A larger stable of Pokémon means you can stack the deck in your favor by choosing pocket monsters with a type advantage over an upcoming enemy, so it really does come down to catching ’em all.
Shuffle fully realizes this, and uses it to its advantage.
What you’re ultimately faced with is a three-tier commodity system. Hearts–you only have five, and they regenerate at a rate of around one per half-hour–determine how many rounds of Poké-matching you can do in a sitting. Spent a heart to challenge a Pokémon, but then failed to capture him after winning the battle? Tough beans! That Heart’s already been spent–better luck next time.
Of course, you can get a second, higher chance by purchasing a Great Ball using Coins, an in-game currency you earn by winning matches and checking-in daily (which also gives the game a chance to tempt you with special time-sensitive battles.)

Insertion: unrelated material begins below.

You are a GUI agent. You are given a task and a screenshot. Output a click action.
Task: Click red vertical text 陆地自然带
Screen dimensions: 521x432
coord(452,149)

Occasionally, you’ll also earn a Jewel, a special item that can be used to instantly restore your five Hearts. Jewels can also be traded for Coins, which, in addition to buying Great Balls, can also be spent pre-match to net extra turns and various other buffs.
To misquote Wu-Tang Clan, Jewels rules everything around you–they’re the magic bullet that can easily keep you ahead of the game. They are also very scarce, which is why you can always make a quick jump to the eShop to buy one for a buck. And there’s the rub.
Is that really necessary? No. I’ve been playing for a week, and haven’t yet relinquished so much as a thin dime. But the temptation is always there.
In summation, Pokémon Shuffle is sort of like a really high quality phone game that you don’t play on your phone. As such, I fear the problem is that Shuffle, like its iOS and Android brothers and sisters, may be quickly forgotten.
For now, though, it’s fun and it’s free and it’s readily available on your nearest Nintendo 3DS device.